“Well, all I can say is that this must be the hundredth case,” said Gombauld, without looking up.

Anne shrugged her shoulders and gave vent to a sigh. “I’m at a loss to know whether you’re more silly or more rude.”

After painting for a little time in silence Gombauld began to speak again. “And then there’s Denis,” he said, renewing the conversation as though it had only just been broken off. “You’re playing the same game with him. Why can’t you leave that wretched young man in peace?”

Anne flushed with a sudden and uncontrollable anger. “It’s perfectly untrue about Denis,” she said indignantly. “I never dreamt of playing what you beautifully call the same game with him.” Recovering her calm, she added in her ordinary cooing voice and with her exacerbating smile, “You’ve become very protective towards poor Denis all of a sudden.”

“I have,” Gombauld replied, with a gravity that was somehow a little too solemn. “I don’t like to see a young man...”

“...being whirled along the road to ruin,” said Anne, continuing his sentence for him. “I admire your sentiments and, believe me, I share them.”

She was curiously irritated at what Gombauld had said about Denis. It happened to be so completely untrue. Gombauld might have some slight ground for his reproaches. But Denis—no, she had never flirted with Denis. Poor boy! He was very sweet. She became somewhat pensive.

Gombauld painted on with fury. The restlessness of an unsatisfied desire, which, before, had distracted his mind, making work impossible, seemed now to have converted itself into a kind of feverish energy. When it was finished, he told himself, the portrait would be diabolic. He was painting her in the pose she had naturally adopted at the first sitting.
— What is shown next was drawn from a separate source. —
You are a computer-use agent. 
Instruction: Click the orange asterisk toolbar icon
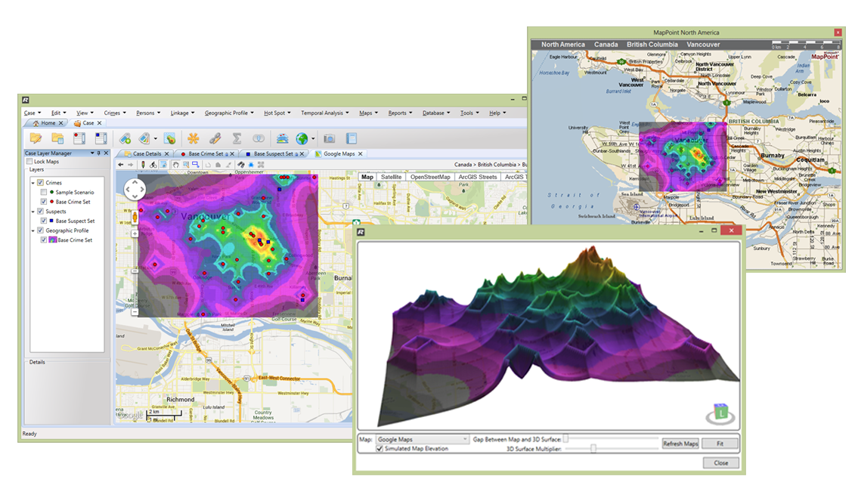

Seated sideways, her elbow on the back of the chair, her head and shoulders turned at an angle from the rest of her body, towards the front, she had fallen into an attitude of indolent abandonment. He had emphasised the lazy curves of her body; the lines sagged as they crossed the canvas, the grace of the painted figure seemed to be melting into a kind of soft decay. The hand that lay along the knee was as limp as a glove. He was at work on the face now; it had begun to emerge on the canvas, doll-like in its regularity and listlessness. It was Anne’s face—but her face as it would be, utterly unillumined by the inward lights of thought and emotion. It was the lazy, expressionless mask which was sometimes her face. The portrait was terribly like; and at the same time it was the most malicious of lies. Yes, it would be diabolic when it was finished, Gombauld decided; he wondered what she would think of it.